University of Pretoria: UP hosts webinar on teacher education and the UN’s Sustainable Development Goals
Teach4Reach, a collaborative project between the University of Pretoria (UP) and the Universities of Innsbruck and Vienna in Austria, recently hosted a virtual event in which researchers, policymakers and practitioners discussed innovative ways in which teacher education programmes can be leveraged to support the Sustainable Development Goals (SDGs) as proposed in the United Nations’ 2030 Agenda for Sustainable Development.
Broadcast online from UP’s Future Africa Research Institute, the webinar included UP’s Dr Kgadi Mathabathe, Deputy Director of Academic Development; Professor Irma Eloff, Professor of Educational Psychology; Prof Michael Schratz, researcher and Professor of Education at the University of Innsbruck; and Assistant Professor Evi Agostini of the University of Vienna, who all participated in the discussion.

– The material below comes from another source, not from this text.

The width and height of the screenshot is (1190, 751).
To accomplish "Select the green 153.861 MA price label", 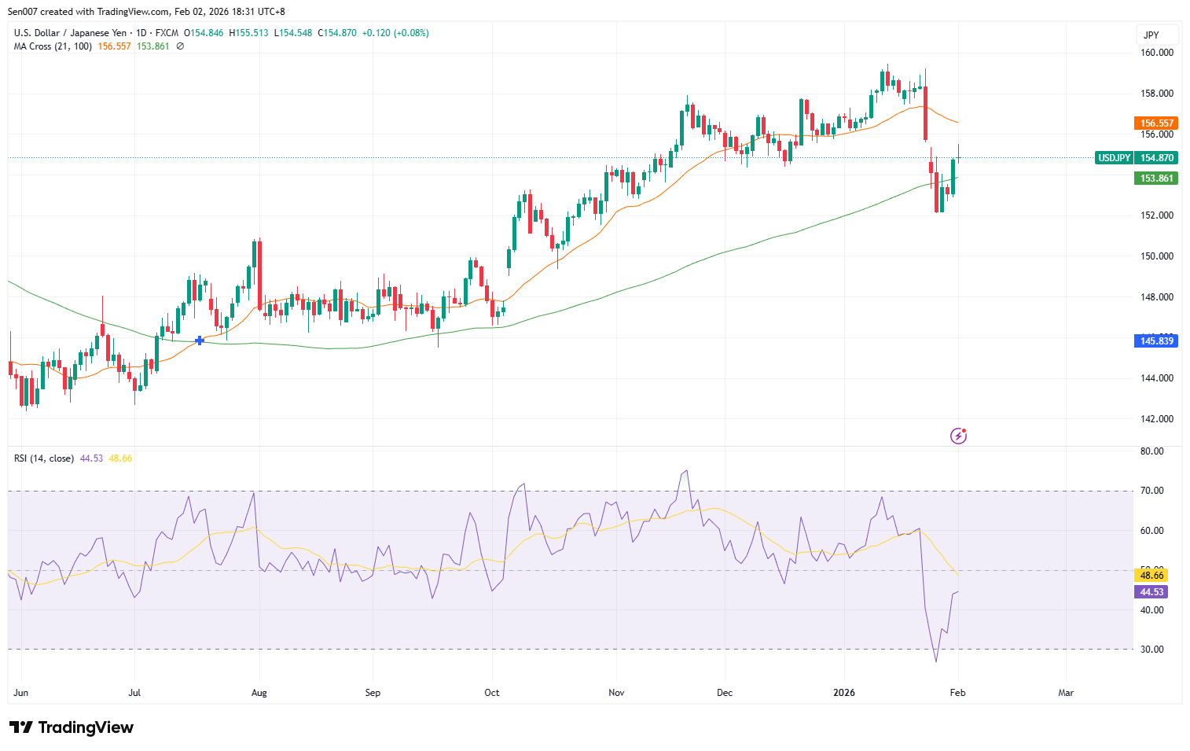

“The 2030 Agenda is an ambitious agenda, but it is also a concrete plan of action for people, the planet and for prosperity,” said UP Vice-Chancellor and Principal Professor Tawana Kupe, who opened the session. “Teacher education programmes provide a powerful vehicle to create global awareness of the criticality of the global goals for intergenerational equity, and for economic, environmental and social sustainability. Current crises like the COVID-19 pandemic also point towards the necessity of the implementation of future skills. The future of work is changing fast, and teachers are vital in the education of the next generation.”
Professor Salomé Human-Vogel, Deputy Dean of Teaching and Learning in the Faculty of Education at UP, was the keynote speaker. She spoke about how we can move towards a more sustainable society. “For education to be transformative, it needs to consider two important factors: connectedness and empathy. If we want a different, more sustainable society, we need to change the way we see society,” she said.
Josephine Wagner, post-doctoral fellow at the Department of Teacher Education and School Research at the University of Innsbruck, added: “Teachers can be political actors and should see themselves as public intellectuals. Prof Human-Vogel described the role teachers play in climate change education and the incredibly dramatic consequences that we are facing. Teachers needs to ask themselves how they can politicise their teaching. Sustainability has become an ideological battlefield in our time because big countries all over the world don’t see climate change as an imminent threat.”
The conversation also touched on how quality education is measured. In a research presentation, Sunet Grobler, a PhD student at the University of Innsbruck, said, “My research suggests that quality education relies upon more than just good grades and competencies – regarding SDGs, it relies on whether there is education for sustainable development, sustainable lifestyles, gender equality, human rights, the promotion of peace and non-violence, global citizenship, as well as gratitude towards cultural diversity.”